Pada kesempatan ini saya ingin mengemukakan pendapat golongan Komunis bahwa Rancangan Pola Pembangunan DEPERNAS kurang berwatak anti-imperialisme dalam rangka pembangunan ekonomi nasional. Malahan sementara orang telah berhasil menyelipkan pengertian tentang bentuk baru investasi modal asing yaitu “production share”, “Argentine Pattern”, “joint venture”, “joint entreprise”, dll, seolah-olah bentuk ini bukanlah suatu bentuk investasi modal asing. Tepat sekali kesimpulan Komisi Keuangan dan Pembiayaan yang menyatakan bahwa Proyek B terlalu menggantungkan pelaksanaannya kepada eksploitasi oleh modal asing.

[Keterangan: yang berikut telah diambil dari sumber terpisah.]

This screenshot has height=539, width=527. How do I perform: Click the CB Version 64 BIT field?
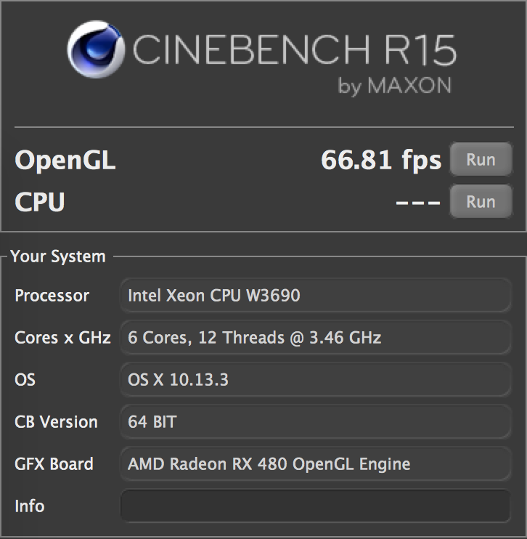(x=315, y=422)
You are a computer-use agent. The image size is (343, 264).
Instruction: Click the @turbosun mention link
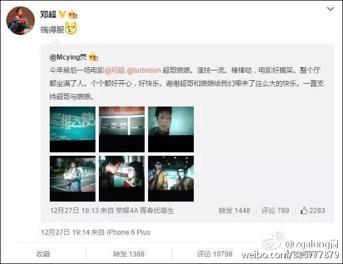click(143, 70)
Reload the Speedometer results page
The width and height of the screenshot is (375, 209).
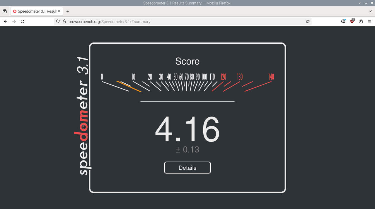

Yang menjadi ciri pokok daripada modal imperialis bukanlah bentuk formalnya, akan tetapi adalah hakikat daripada modal imperialis itu yang menghisap Rakyat dan kekayaan alam Indonesia serta mengalirkan setiap tahunnya keuntungan yang berlimpah-limpah kekayaan negara-negara mereka. Eksploitasi “production share” yang berlangsung untuk waktu yang tak terbatas adalah tidak kurang kejamnya dibandingkan dengan eksploitasi penanaman modal asing secara klasik, dan begitupun halnya dengan “Argentine Pattern”, “joint venture”, dan “joint entreprise. Jelaslah bahwa “resiko” daripada “production share” adalah sangat besar dan prinsipil, karena –dengan mengikuti angka-angka tentang sumber pembiayaan di lapangan pertambangan minyak dalam Buku I, Jilid III, halaman 650, -- setelah tahun ke-enam, akan mengalir extra profit yang melimpah-limpah ke luar negeri, yang tidak kurang besarnya dibandingkan dengan keuntungan yang didapat dari investasi bentuk klasik.

“Production share” adalah sangat merugikan Rakyat Indonesia, kecuali jika “production share” itu merupakan bentuk kredit yang dibayar dengan hasil produksi, yang berbunga rendah, tanpa syarat-syarat yang mengikat seperti yang dinyatakan dalam Amanat Pembangunan Presiden (Buku I, Jilid I, halaman 29 dan 35).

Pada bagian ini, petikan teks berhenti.